• TASK GOAL:
Locate every line in the items below that contains the word "dimensions", and copy each of those lines.

• DATA SUPPLIED:

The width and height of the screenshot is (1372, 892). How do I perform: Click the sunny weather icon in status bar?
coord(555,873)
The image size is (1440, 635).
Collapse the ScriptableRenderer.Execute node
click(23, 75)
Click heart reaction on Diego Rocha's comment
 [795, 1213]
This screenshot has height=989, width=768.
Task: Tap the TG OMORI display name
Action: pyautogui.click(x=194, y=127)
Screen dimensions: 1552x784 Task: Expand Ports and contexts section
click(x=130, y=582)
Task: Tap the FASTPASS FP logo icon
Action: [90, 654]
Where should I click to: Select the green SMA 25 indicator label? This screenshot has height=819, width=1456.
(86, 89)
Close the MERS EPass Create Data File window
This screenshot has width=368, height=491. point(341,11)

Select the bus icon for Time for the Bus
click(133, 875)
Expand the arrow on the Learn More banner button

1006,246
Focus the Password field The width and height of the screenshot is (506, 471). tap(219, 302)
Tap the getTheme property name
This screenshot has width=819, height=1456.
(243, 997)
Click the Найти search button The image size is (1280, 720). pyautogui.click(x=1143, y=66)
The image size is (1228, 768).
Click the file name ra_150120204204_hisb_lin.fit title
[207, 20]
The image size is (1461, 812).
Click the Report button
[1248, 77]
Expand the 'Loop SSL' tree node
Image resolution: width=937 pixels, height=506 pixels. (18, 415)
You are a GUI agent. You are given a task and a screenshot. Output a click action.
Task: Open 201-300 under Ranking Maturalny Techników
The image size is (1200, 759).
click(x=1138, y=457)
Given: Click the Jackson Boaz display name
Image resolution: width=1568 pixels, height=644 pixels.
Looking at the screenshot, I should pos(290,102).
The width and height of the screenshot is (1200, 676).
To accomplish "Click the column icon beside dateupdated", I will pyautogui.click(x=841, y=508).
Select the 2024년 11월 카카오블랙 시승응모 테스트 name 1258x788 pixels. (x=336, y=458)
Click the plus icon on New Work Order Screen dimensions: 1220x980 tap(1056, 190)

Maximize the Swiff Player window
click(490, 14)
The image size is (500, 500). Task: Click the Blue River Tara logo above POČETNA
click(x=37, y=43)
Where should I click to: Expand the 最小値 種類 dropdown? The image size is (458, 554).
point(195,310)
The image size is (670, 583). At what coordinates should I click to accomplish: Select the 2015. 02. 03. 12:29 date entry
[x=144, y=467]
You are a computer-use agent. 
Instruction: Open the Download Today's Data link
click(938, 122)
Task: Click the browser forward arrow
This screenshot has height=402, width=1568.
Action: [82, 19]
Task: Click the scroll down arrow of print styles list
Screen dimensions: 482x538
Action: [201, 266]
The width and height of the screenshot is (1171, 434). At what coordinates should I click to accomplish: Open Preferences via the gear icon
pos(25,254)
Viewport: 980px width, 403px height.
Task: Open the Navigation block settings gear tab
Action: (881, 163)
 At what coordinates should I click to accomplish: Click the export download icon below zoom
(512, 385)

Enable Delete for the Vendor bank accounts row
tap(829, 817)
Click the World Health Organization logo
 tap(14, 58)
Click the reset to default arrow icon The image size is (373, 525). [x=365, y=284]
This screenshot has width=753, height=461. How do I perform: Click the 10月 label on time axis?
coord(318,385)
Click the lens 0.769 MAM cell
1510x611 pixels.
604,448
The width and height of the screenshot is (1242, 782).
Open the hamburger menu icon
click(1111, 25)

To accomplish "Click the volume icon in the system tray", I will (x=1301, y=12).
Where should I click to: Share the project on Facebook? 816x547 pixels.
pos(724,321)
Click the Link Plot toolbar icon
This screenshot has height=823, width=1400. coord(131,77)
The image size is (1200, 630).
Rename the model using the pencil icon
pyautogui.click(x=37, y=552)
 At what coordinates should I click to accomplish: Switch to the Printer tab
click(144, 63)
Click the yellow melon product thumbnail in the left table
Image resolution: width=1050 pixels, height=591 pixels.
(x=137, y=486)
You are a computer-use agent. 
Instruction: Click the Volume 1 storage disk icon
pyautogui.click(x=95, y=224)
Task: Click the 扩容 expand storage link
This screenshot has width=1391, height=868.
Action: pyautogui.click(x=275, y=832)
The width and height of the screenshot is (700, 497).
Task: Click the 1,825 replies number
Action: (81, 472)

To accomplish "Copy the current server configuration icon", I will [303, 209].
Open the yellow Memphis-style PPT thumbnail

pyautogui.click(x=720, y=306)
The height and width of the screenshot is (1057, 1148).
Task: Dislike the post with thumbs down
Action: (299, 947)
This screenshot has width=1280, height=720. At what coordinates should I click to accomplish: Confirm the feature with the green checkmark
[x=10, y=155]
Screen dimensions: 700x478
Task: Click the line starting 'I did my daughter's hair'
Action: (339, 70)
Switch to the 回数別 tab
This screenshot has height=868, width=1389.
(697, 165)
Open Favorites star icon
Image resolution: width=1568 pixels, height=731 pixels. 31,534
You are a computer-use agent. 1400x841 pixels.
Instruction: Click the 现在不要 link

• EXPECTED ANSWER:
Screen dimensions: 1552x784 Task: Expand Ports and contexts section
Click the plus icon on New Work Order Screen dimensions: 1220x980 tap(1056, 190)
Screen dimensions: 482x538
Screen dimensions: 700x478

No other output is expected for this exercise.